Long-term Treasury yields slid amid speculation about the involvement of pro-Russian rebels in Ukraine in the crash of a Malaysian airliner carrying nearly 300 passengers.
But most — 86 percent — of the panelists surveyed by Bankrate.com for the week July 17 to July 23 predicted that rates won’t move more than 2 BPS over the next week, while 14 percent forecasted an increase.
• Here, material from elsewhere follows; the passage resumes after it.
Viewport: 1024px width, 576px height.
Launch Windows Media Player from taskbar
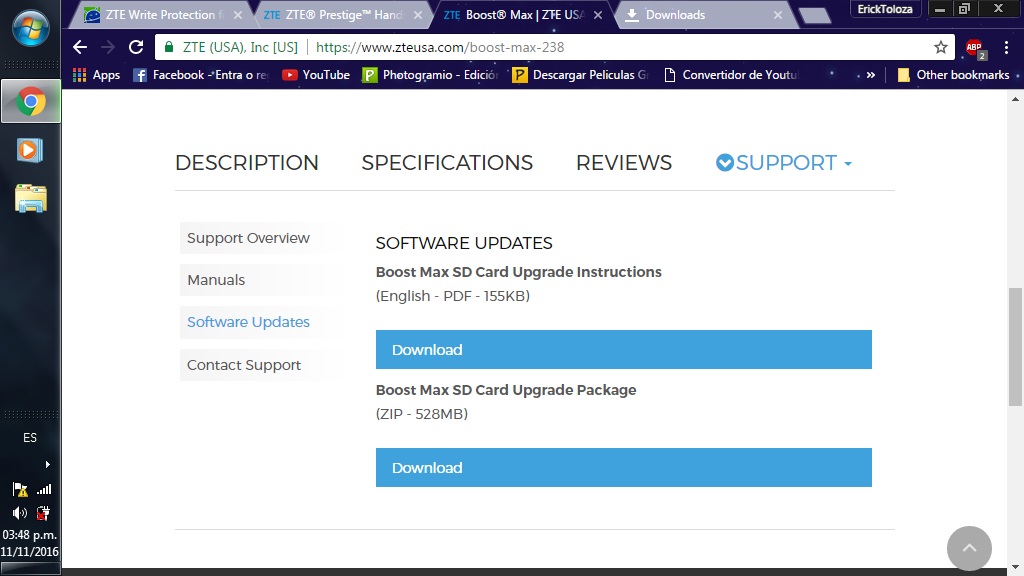coord(30,150)
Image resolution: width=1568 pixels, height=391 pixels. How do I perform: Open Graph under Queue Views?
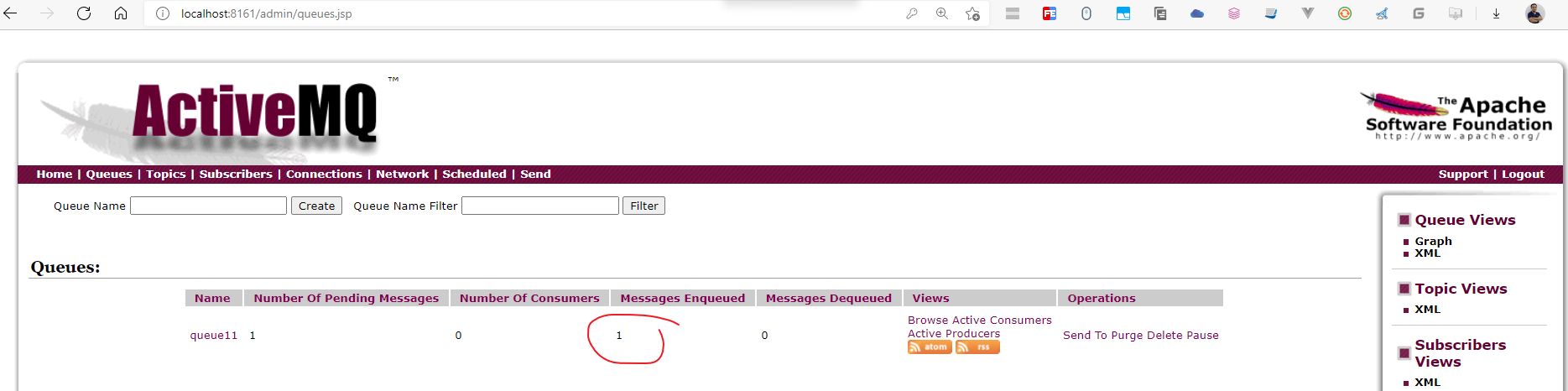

None expected lower rates ahead.
Economists at the National Association of Federal Credit Unions forecast that 30-year rates will average 4.4 percent for all of this year and 5.2 percent in 2015.
Jumbo mortgage rates were 8 BPS less than conforming rates in the U.S. Mortgage Market Index report from LoanSifter/Optimal Blue and Mortgage Daily for the week ended July 11, the same as one week prior.
At 3.23 percent, 15-year fixed rates averaged 1 basis point less than they did in Freddie’s survey for the week ended July 10. Fifteen-year rates were 90 BPS lower than 30-year rates, not quite as good as the 91-basis-point spread a week earlier.
A 2-basis-point week-over-week reduction left five-year, Treasury-indexed, hybrid, adjustable-rate mortgages averaging 2.97 percent in Freddie’s report.
One-year Treasury-indexed ARMs averaged 2.39 percent, a basis point lower than in Freddie’s previous survey and 27 BPSÂ less than in the week ended July 18, 2013.
At 0.10 percent as of Thursday, the one-year Treasury yield was no different than seven days prior, according to the Treasury Department.
Bankrate.com reported that the six-month London Interbank Offered Rate was 0.33 percent Wednesday, the same a one week prior.
ARM share fell to 7.2 percent last month from 7.6 percent in May, Ellie said.
In the most-recent Mortgage Market Index report, ARM share climbed to 11.0 percent from 10.6 percent seven days earlier.